Despite posing for many years as a pessimist, my father is really a romantic. When, many years (now decades) ago, we temporarily moved from our home in Alaska to the South Pacific, he was determined to visit Majuro. Nineteenth-century writer Robert Louis Stevenson had described this tiny atoll in the Marshall Island Chain as “the pearl of the Pacific”: we had to go there.
When we arrived we found a narrow island, sometimes no wider than a road. The pale gold beaches were covered with glass, the green-blue water was polluted from the sewage pipes that emptied right into the lagoon, and the population seemed to have no other option for employment than serving as taxi drivers. Our hotel had a naked gardener, which I could hear my parents worriedly discussing; we children didn’t care, as we were really interested in the pigs. The pigs that grazed around the hotel were the nicest I’ve ever seen (and I don’t, as a rule, like pigs thanks to a certain pig that devoured one of our chickens).
The yacht club that my father had fantasized about turned out to be a dingy room with a garage door entrance with a few wooden spools for tables and seating and no drinks in sight. My father was rather dejected, but he was determined to find the pearl amidst the (rather sweet) swine. We took a cab ride (my mother checking before our entrance for the best bargain: “Children go free?”) to dinner at one of the island’s few restaurants, called the Kit Kat Klub.
The restaurant was small and cozy and it had an extensive menu written on a large board. My father got hungry reading the list, which included pork chops, roasted chicken, and hamburgers. However, when you asked about anything it was “off.” Everything was “off.” Only hamburgers were on.
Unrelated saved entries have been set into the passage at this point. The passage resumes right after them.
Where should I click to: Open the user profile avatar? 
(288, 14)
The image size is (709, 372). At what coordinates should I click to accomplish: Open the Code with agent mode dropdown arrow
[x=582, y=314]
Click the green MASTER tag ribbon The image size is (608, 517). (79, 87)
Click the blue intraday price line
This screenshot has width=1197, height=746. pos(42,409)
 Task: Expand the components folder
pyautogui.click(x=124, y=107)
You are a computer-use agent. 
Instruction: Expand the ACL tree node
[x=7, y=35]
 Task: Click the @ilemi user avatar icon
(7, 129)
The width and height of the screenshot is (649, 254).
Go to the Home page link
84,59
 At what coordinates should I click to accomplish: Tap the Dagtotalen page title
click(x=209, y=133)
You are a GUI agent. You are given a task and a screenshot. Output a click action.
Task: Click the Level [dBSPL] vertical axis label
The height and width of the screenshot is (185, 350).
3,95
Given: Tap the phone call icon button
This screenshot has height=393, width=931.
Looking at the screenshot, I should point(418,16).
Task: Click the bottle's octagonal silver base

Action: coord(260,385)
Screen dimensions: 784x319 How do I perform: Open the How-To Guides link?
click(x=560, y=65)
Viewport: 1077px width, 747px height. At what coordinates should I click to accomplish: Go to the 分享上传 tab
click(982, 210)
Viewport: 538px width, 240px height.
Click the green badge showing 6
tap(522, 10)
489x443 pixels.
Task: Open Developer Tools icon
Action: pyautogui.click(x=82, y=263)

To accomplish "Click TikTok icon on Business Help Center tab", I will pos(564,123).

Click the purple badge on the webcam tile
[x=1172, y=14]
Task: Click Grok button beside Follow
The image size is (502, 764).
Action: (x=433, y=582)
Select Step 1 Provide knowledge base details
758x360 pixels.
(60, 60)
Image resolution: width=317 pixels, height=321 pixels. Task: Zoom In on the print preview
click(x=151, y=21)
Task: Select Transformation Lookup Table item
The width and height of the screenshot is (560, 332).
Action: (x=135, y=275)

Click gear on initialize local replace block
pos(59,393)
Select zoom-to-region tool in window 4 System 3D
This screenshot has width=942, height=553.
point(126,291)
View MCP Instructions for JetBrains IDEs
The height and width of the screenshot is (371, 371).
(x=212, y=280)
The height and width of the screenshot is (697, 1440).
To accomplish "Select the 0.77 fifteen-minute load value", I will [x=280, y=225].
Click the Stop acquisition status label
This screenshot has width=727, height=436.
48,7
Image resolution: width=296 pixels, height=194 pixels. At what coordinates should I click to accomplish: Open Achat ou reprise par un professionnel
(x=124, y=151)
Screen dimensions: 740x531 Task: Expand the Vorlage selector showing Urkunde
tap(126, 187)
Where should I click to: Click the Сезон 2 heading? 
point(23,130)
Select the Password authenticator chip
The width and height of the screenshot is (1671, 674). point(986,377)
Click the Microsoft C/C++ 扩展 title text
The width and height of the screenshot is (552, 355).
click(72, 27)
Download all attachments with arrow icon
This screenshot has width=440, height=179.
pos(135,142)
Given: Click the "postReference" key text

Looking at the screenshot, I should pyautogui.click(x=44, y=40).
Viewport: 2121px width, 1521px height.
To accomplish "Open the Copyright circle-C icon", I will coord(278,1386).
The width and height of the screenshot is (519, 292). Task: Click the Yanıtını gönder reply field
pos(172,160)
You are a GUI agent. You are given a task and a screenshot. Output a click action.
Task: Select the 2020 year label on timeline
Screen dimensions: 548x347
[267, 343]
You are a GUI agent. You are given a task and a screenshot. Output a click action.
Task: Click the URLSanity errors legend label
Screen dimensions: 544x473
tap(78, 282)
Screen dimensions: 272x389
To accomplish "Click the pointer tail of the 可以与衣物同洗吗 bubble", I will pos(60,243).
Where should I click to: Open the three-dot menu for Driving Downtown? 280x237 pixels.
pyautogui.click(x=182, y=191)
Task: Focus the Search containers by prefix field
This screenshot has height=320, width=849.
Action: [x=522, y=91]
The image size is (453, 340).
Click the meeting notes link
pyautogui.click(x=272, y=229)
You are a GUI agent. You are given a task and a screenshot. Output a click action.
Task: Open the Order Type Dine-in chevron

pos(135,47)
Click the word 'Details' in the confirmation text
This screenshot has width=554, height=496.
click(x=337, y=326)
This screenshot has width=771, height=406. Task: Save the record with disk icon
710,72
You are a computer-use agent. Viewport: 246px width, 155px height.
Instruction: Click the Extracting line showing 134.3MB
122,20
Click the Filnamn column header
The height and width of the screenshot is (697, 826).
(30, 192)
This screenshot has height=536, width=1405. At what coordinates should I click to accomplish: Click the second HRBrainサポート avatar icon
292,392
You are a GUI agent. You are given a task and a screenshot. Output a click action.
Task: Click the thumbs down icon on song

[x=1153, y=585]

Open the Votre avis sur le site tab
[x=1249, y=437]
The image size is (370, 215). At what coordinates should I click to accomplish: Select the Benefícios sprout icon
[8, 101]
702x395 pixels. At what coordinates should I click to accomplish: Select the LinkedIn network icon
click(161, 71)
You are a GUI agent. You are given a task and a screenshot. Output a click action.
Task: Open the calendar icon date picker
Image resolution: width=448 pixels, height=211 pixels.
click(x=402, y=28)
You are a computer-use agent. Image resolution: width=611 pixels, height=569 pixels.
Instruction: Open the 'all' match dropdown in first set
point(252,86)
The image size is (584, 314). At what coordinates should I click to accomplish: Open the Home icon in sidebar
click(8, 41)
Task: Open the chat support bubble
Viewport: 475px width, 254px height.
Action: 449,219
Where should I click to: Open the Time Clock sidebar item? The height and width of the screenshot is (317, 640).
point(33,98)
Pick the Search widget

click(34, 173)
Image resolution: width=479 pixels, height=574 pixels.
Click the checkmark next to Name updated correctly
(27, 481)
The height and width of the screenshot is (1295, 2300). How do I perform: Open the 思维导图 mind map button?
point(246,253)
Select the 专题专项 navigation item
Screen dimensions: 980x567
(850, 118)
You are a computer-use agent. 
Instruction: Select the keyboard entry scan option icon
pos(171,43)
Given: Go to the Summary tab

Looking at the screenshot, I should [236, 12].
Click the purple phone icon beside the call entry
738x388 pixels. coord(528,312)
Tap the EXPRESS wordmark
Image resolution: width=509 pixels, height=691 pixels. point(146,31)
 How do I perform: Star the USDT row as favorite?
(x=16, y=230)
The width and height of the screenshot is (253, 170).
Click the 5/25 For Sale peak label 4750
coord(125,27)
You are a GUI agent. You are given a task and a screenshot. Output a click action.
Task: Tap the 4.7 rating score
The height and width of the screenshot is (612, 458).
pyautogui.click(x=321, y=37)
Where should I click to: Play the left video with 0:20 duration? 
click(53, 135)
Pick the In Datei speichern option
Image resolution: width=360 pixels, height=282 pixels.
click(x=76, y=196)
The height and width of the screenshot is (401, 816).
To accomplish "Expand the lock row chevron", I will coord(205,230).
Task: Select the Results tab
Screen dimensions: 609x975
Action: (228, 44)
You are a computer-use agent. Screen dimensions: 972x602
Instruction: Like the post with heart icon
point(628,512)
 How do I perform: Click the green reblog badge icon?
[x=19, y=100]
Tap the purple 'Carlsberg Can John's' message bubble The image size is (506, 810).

We ordered hamburgers.
We waited, and waited. The waitress appeared from the kitchen bearing tiny plates. She moved forward, or at least we think she moved. The motion was so slight it was hard to tell. She shuffled towards us so slowly that it seemed like she was almost going backwards. It took an eternity for her to get to the table and deliver the hamburgers; then, the whole process was repeated in reverse. We were starving. The tiny plates turned out to look exactly like plastic doll plates, each with a tiny hamburger. It was not a satisfying meal, but from then on our family had a new shorthand for anything/anyone moving so, so slowly: “a Majuro shuffle.”
We also ate at another restaurant that did actually have a bit of variety on its menu. I remember being very excited to see mashed potatoes, one of my favorite foods. We found spiders in the mashed potatoes. From then on the restaurant was christened “The Itsy-Bitsy.” Every night became a choice between the Kit Kat and the Itsy; as a result, those few days on Majuro felt like weeks, months, years.
Another food misadventure occurred when I was living in San Francisco and working in the not-so-glamorous job of a movie Production Assistant. One of my jobs was to order lunch for the production office staff: I ordered a lot of lunches. One day I decided to try out a deli in downtown San Francisco. I ordered, picked up the order, and then distributed the food. A few minutes later, my boss appeared. She held out her cup of chicken and matzo ball soup: “Take a look,” she said. Another P.A. and I stared into the cup. There it was, floating on the top: not a hair or a sliver of nail, no—nestled amongst the matzo balls and the chunks of chicken was an entire human fingernail. Needless to say, there was a very interesting conversation with the deli only a few moments later.